OBJECTIVES: This research aims to understand the payer perception and impact of oncology-related endpoints beyond overall survival (OS) in health technology assessment (HTA) submissions and payer decision-making.

METHODS: Quantitative research was conducted using a web-enabled, 15-minute questionnaire to collect payer insights on the evolving use of non-OS endpoints in oncology drug assessments in France, Germany, Italy, Spain, and the UK from a total of 20 stakeholders. Survey questions evaluated key drivers for payer acceptance of non-OS endpoints, including type of endpoints of interest and circumstances under which they may be accepted.

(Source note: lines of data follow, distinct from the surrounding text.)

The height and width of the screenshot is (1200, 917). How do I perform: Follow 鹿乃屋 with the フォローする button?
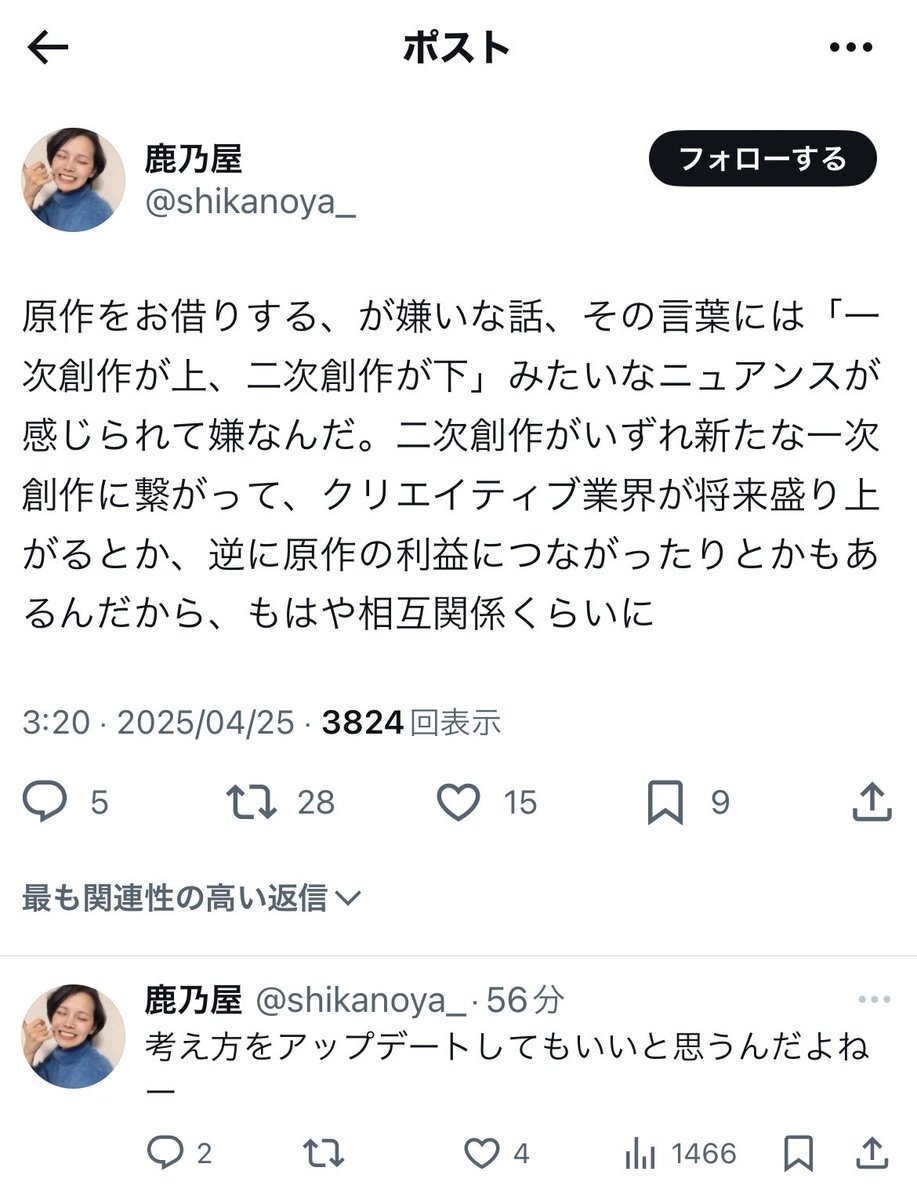(762, 159)
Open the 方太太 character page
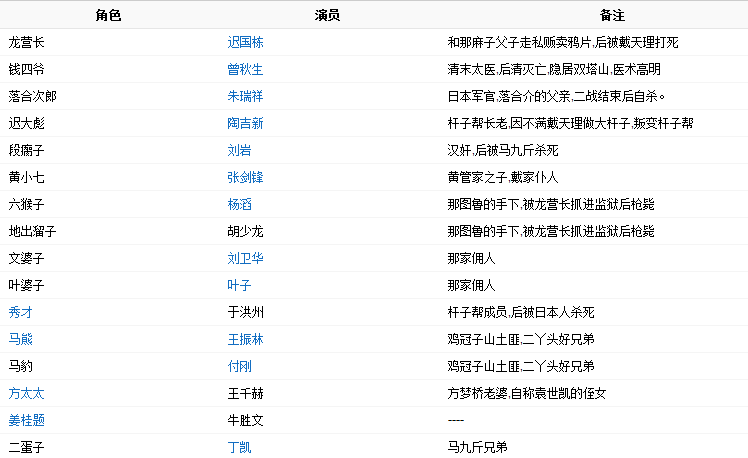 26,394
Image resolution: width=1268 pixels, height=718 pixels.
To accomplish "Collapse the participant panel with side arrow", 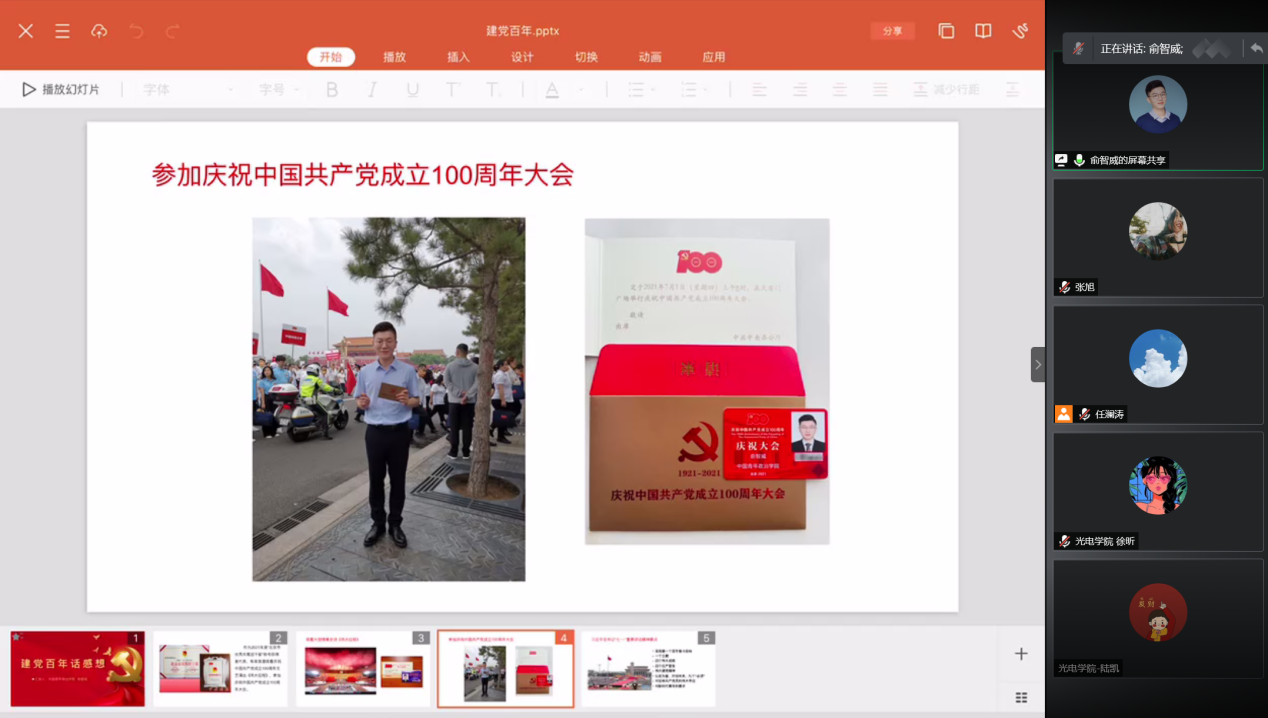I will [1038, 365].
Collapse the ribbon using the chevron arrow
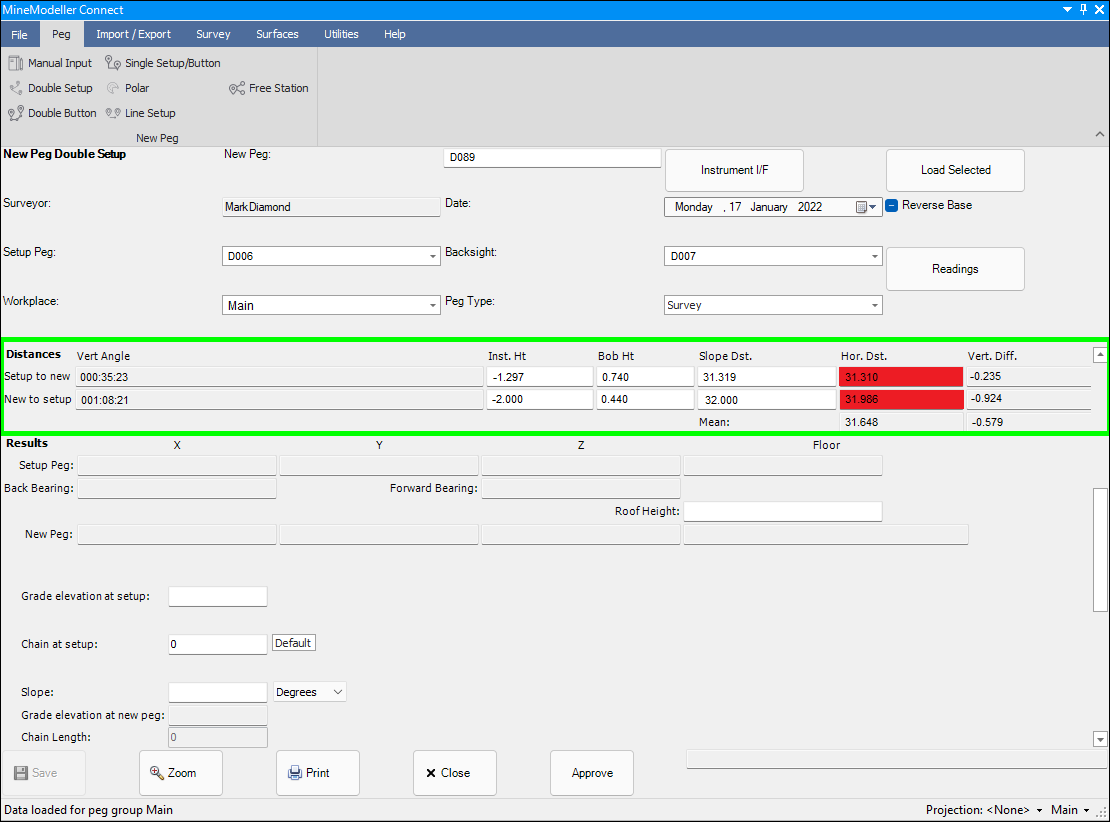This screenshot has width=1110, height=822. [x=1100, y=134]
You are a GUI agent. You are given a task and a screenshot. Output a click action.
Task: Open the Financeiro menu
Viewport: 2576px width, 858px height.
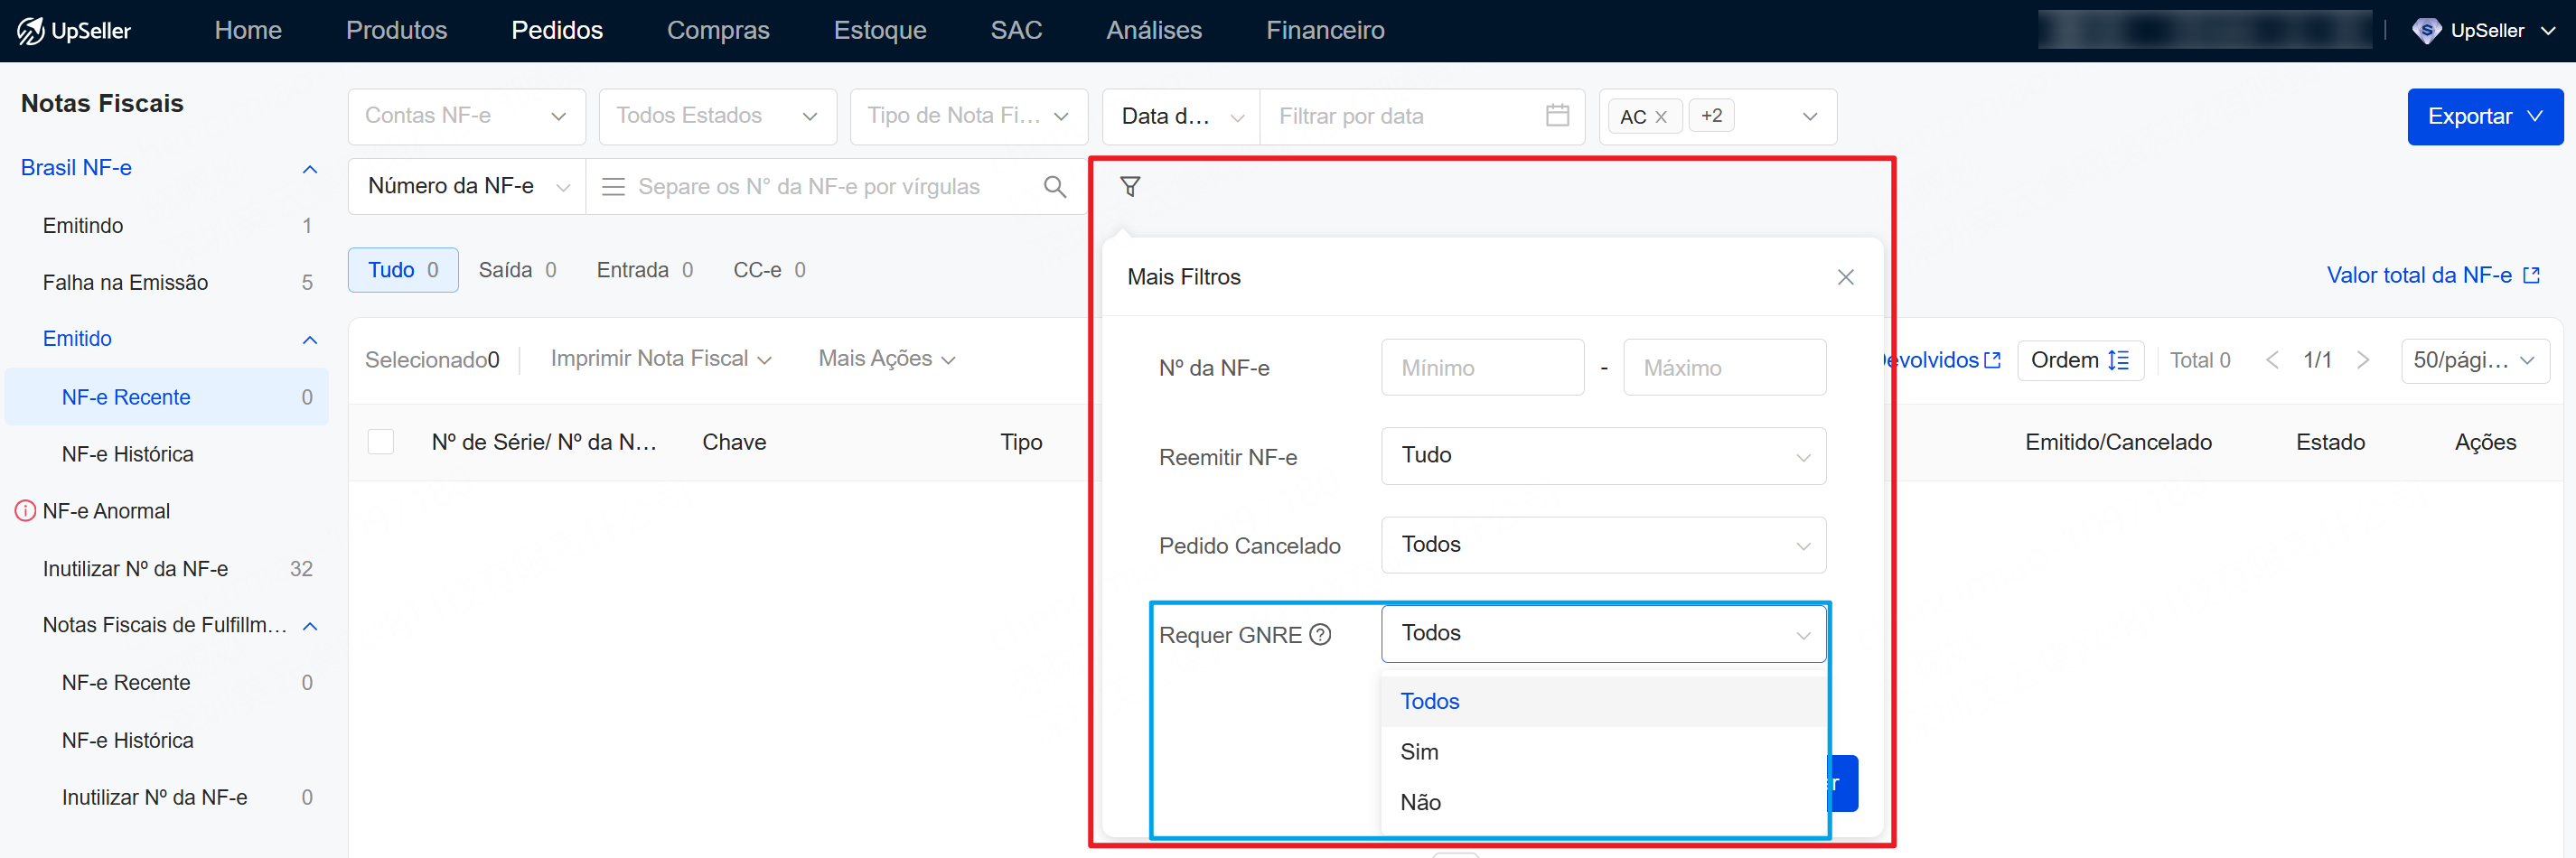1324,30
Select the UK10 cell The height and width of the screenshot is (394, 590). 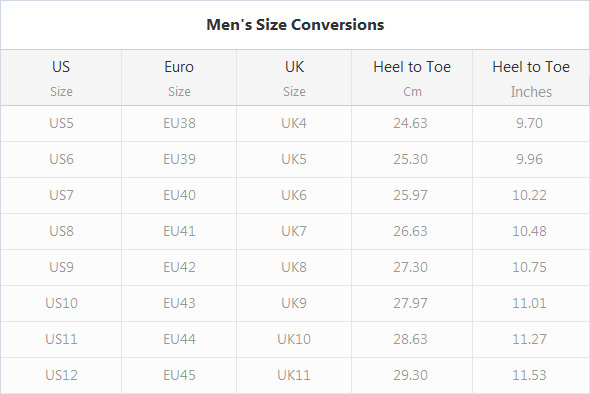(294, 339)
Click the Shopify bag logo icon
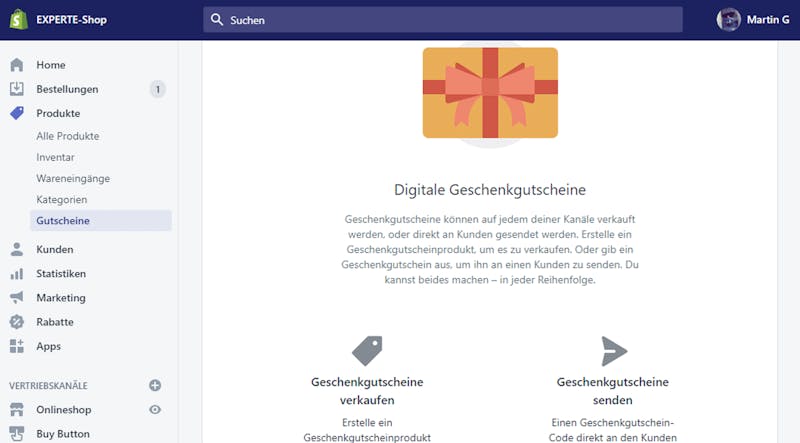The image size is (800, 443). (x=18, y=19)
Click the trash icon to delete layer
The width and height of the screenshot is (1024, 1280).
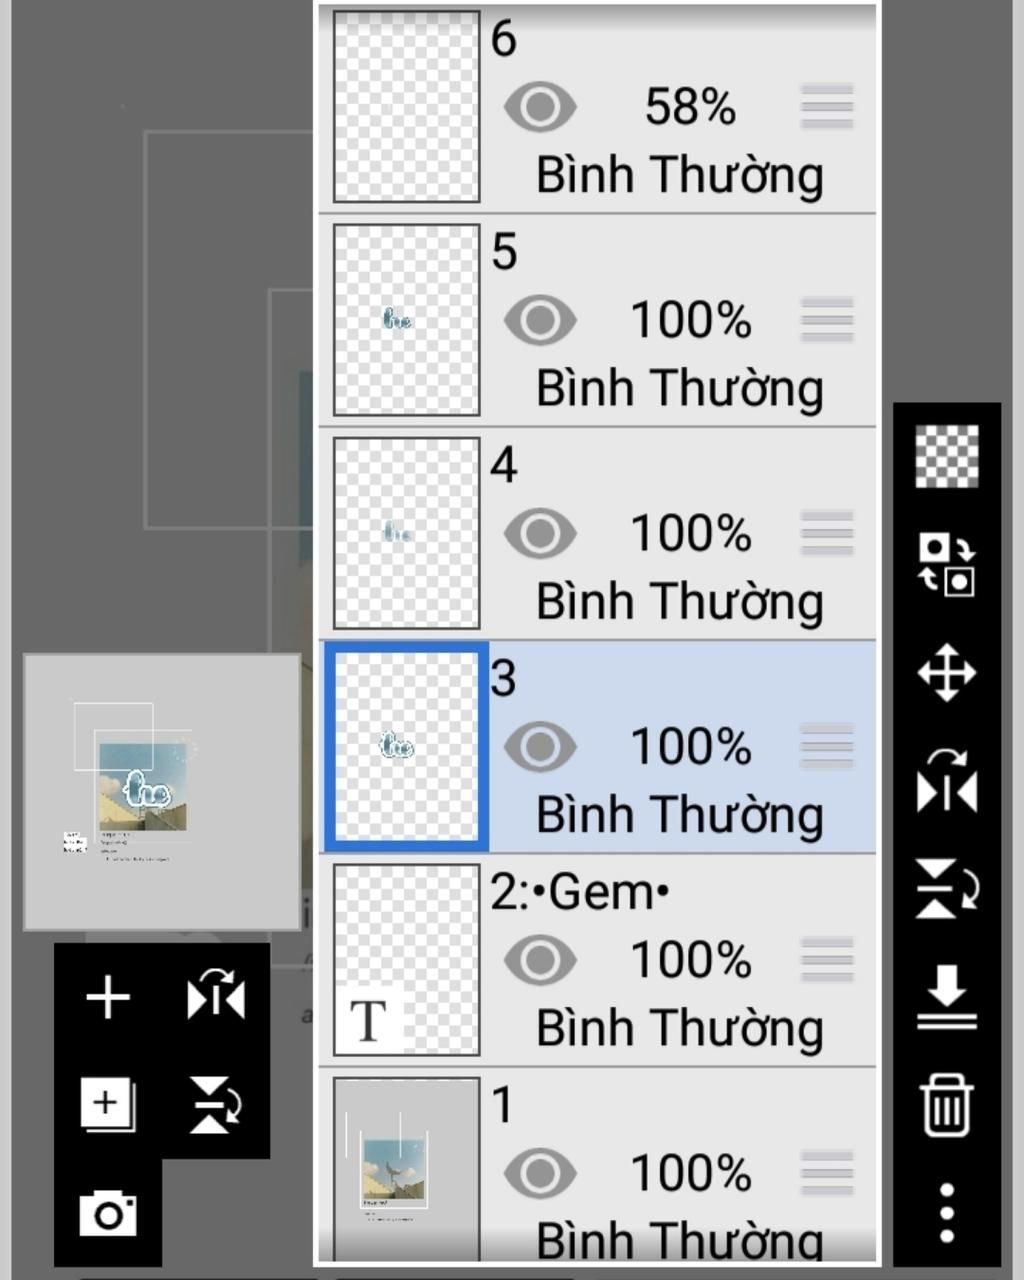[x=947, y=1105]
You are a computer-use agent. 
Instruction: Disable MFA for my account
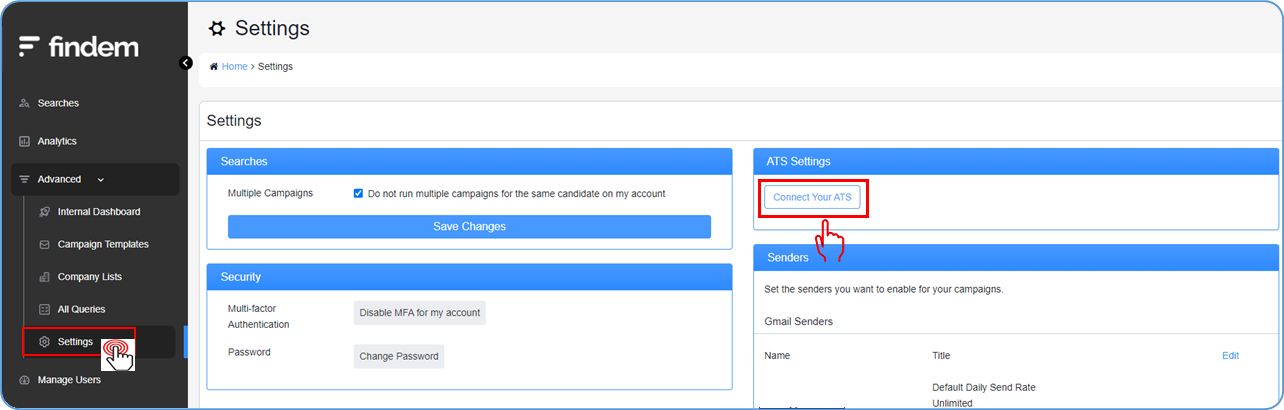419,313
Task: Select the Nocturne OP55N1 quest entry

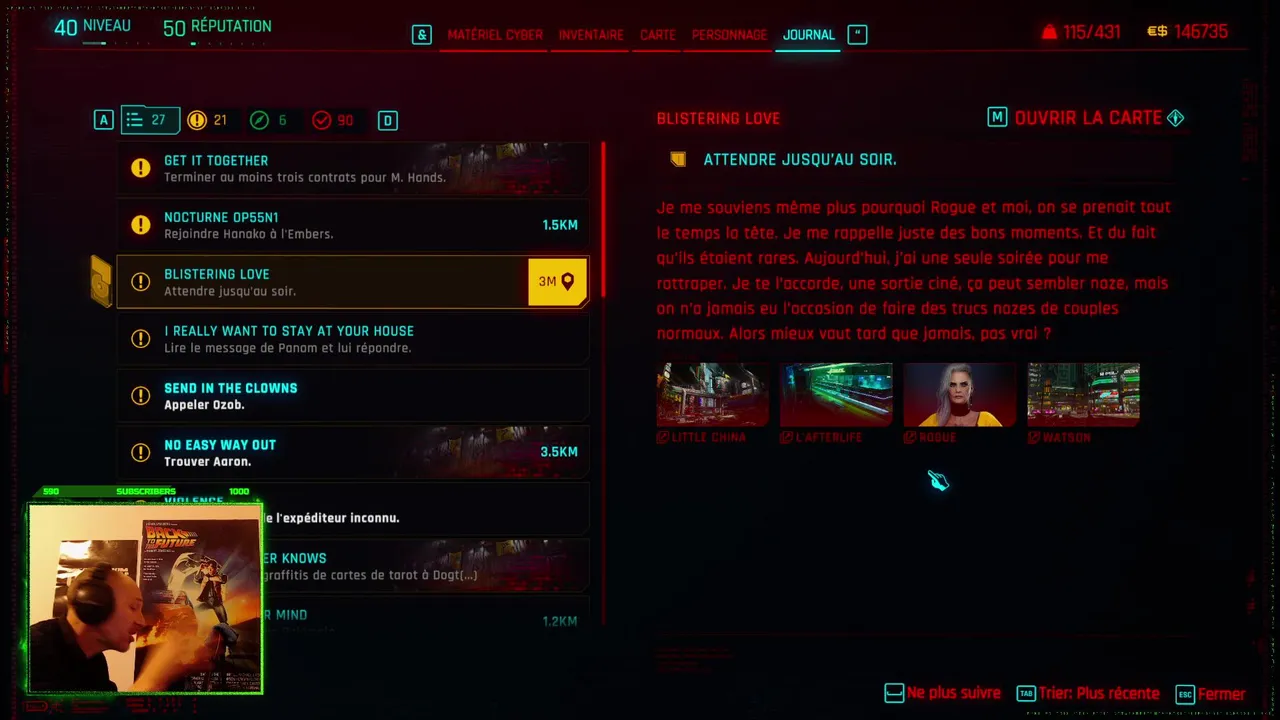Action: click(x=352, y=225)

RESULTS: OS is generally seen as the most patient-relevant and clinically robust endpoint in oncology drug assessments. However, OS data collection is not always feasible as it requires larger and longer trials, delaying access to innovative medicines, and it may not capture the broader priorities of healthcare professionals (HCPs) and patients. Nonetheless, acceptance of non-OS endpoints in oncology trials remains limited among EU payers, and there is a lack of consensus on their value and accuracy to capture clinical benefits. There is a general preference for time-to-event endpoints such as progression-free survival (PFS) and disease-free survival (DFS) among payers, followed by patient-reported outcomes (PRO) and quality of life (QoL) as these endpoints measure additional morbidity benefits. Response rates, particularly biomarker-driven endpoints, are seen as the least meaningful as these are not considered sufficiently robust. There is opportunity to increase payer acceptance of non-OS endpoints by establishing guidance on their use, with initiatives such as the ongoing collaboration between NICE, SMC and CADTH to standardize the use of surrogate endpoints in cost-effectiveness analyses.

CONCLUSIONS: While OS is still considered the ‘gold standard’ endpoint in oncology trials, prioritizing alternative high-impact endpoints in the trial protocol with sufficient statistical power could demonstrate clinical benefits and expedite patient access to novel oncology therapies.